Saturday, June 27, 2020 at 6:00 PM – 9:00 PM
GR Art Gallery
1086 Long Ridge Road
Stamford, CT 06903
The exhibition, “Eschaton” deals with the notion of (human) progress. It is generally known and accepted that nature builds upon complexity, and that each stage of evolution happens more rapidly than that which proceeded it. From the dubious spontaneity of the “Big Bang” to complex chemistry, biology to social animals, consciousness to civilizations, totalitarian agriculture to culture industry, and consumer fetishism, but to what end. Such a trajectory suggests that all things are moving towards a destination, and this body of work explores both where we have been and where we may be headed.
The exhibition consists of a series of drawings and a series of paintings, as well as installation and sculpture designed specifically for the gallery space. Each of these works have a sense of transience or flux. As if actively assembling and disassembling themselves, the works are self-referential.
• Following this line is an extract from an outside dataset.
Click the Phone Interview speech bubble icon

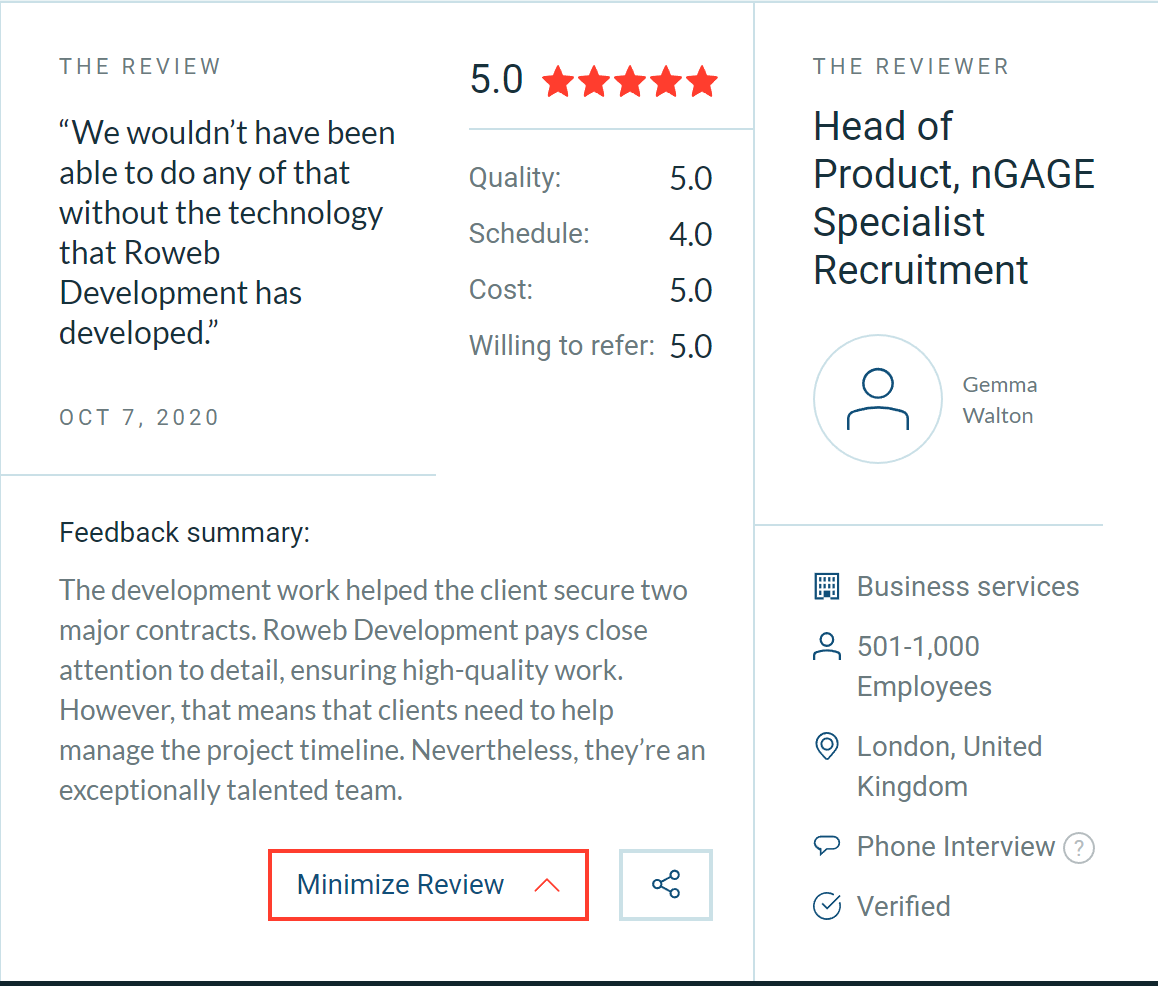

They are as much works of art as they are questions posed about what art is, and its ability to be a tool for liberation in the progress trap. Fluidly moving between abstraction and representation, pictorial elements ground us, while pure abstraction grossly undermines our sense of reality. A pastiche of surfaces is built layer upon layer in which materials and objects are drenched in hidden significance containing multiple meanings. Symbolic and uncanny this exhibition eludes to particular moments in human history (past, present, and future). However, when dealing with something as evasive as the big “life” dilemma, you naturally encounter inconsistencies, ironies, and paradoxes. The construction of the work itself remains an analogy for this. Boasting pretentiously as high art and transcendental, and yet honest and humble. Canvas and frames torn and exposed, each piece remains transparent in regard to what it is in the physical word- an “art object”.
The creation of these works became as much a philosophical dissertation and compartmentalizing of ideas as it was simply the execution of the artistic practice. This is an important point to note. Much like thought, each of these pieces seem to be isolating a particular trope, concentrated and complete onto itself. Only when a bit of distance and perspective is employed does the ubiquitous nature of things become apparent. Formal design elements and continuity of materials and visual language acts as a connective tissue bridging the separate works, (and the concepts they are dealing with) to one another. A dialogue between the pieces develops as one experiences them in the space, exposing underlying themes. It could be said that the exhibition is as much about the viewers’ experience of this connectivity as it is the other theories and concepts that it explores. Moments of grief and confusion, sublimity and fear, exists amongst references to the exploitation of nature, tool making, the conquest of land and human folly. Wonderment and bliss flirts with both triumph and tragedy. This exhibition is merely a series of observations on these points; posing questions rather than answers. Because art offers viewers a unique opportunity for willing contemplation, thought provocation, and introspection, it may very well be the catalyst to a more harmonious future. In modern society, it often takes an unforeseen disturbance from life’s routines to evoke emotional and intellectual processes that are essential for the human psyche to reflect, adapt, and grow. Experiencing art fosters these reactions, thereby creating an occasion for gaining wisdom with less conflict.